= YOUR OBJECTIVE =
Could you report every line of the listing below that holds the word "resolution"?

=======

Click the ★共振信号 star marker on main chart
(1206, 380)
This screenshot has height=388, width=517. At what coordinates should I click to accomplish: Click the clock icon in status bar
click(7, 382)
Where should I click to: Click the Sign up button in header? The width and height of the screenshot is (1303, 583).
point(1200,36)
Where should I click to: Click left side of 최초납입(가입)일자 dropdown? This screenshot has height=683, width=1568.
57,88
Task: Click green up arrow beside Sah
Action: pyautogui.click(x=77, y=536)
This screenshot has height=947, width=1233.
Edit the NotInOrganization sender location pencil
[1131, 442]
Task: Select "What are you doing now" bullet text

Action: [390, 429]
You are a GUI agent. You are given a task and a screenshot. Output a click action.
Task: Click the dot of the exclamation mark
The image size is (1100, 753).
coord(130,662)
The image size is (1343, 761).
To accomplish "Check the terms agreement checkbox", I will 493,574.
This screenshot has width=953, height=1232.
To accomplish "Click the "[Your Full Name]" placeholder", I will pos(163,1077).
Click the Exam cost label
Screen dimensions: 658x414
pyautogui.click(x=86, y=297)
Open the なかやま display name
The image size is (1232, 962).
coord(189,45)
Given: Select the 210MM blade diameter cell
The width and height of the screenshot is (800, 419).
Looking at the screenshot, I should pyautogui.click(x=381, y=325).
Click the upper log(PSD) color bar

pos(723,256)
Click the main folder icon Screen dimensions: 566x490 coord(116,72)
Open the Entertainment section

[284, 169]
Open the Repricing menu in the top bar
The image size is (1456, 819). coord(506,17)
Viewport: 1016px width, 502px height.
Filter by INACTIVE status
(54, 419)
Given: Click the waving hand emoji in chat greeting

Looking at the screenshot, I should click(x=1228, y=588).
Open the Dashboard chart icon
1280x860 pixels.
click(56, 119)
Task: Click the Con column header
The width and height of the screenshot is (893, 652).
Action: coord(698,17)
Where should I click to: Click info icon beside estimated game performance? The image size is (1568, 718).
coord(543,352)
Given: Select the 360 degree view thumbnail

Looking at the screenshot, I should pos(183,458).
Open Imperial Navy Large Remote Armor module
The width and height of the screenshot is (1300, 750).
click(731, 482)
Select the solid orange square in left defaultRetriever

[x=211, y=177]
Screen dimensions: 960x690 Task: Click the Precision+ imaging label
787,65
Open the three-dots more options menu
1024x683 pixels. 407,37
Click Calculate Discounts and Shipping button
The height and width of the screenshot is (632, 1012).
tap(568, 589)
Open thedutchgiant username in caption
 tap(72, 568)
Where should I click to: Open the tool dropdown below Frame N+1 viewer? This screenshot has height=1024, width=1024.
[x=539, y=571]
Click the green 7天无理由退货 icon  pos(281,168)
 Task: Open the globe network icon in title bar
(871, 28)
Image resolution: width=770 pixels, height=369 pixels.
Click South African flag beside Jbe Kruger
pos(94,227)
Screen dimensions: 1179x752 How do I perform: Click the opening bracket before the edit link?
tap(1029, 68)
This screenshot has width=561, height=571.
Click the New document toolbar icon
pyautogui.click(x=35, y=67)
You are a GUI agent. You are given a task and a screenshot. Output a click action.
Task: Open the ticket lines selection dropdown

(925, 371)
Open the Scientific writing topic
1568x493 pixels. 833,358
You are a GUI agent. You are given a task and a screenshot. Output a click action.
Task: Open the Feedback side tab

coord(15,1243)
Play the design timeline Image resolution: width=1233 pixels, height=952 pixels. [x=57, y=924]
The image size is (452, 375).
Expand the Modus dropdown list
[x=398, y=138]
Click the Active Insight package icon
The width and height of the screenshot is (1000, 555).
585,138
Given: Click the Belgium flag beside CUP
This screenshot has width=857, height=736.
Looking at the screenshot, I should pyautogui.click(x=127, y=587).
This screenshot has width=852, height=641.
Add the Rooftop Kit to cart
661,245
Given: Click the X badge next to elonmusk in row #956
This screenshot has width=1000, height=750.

=======

= EXERCISE SOLUTION =
Image resolution: width=770 pixels, height=369 pixels.
Play the design timeline Image resolution: width=1233 pixels, height=952 pixels. [x=57, y=924]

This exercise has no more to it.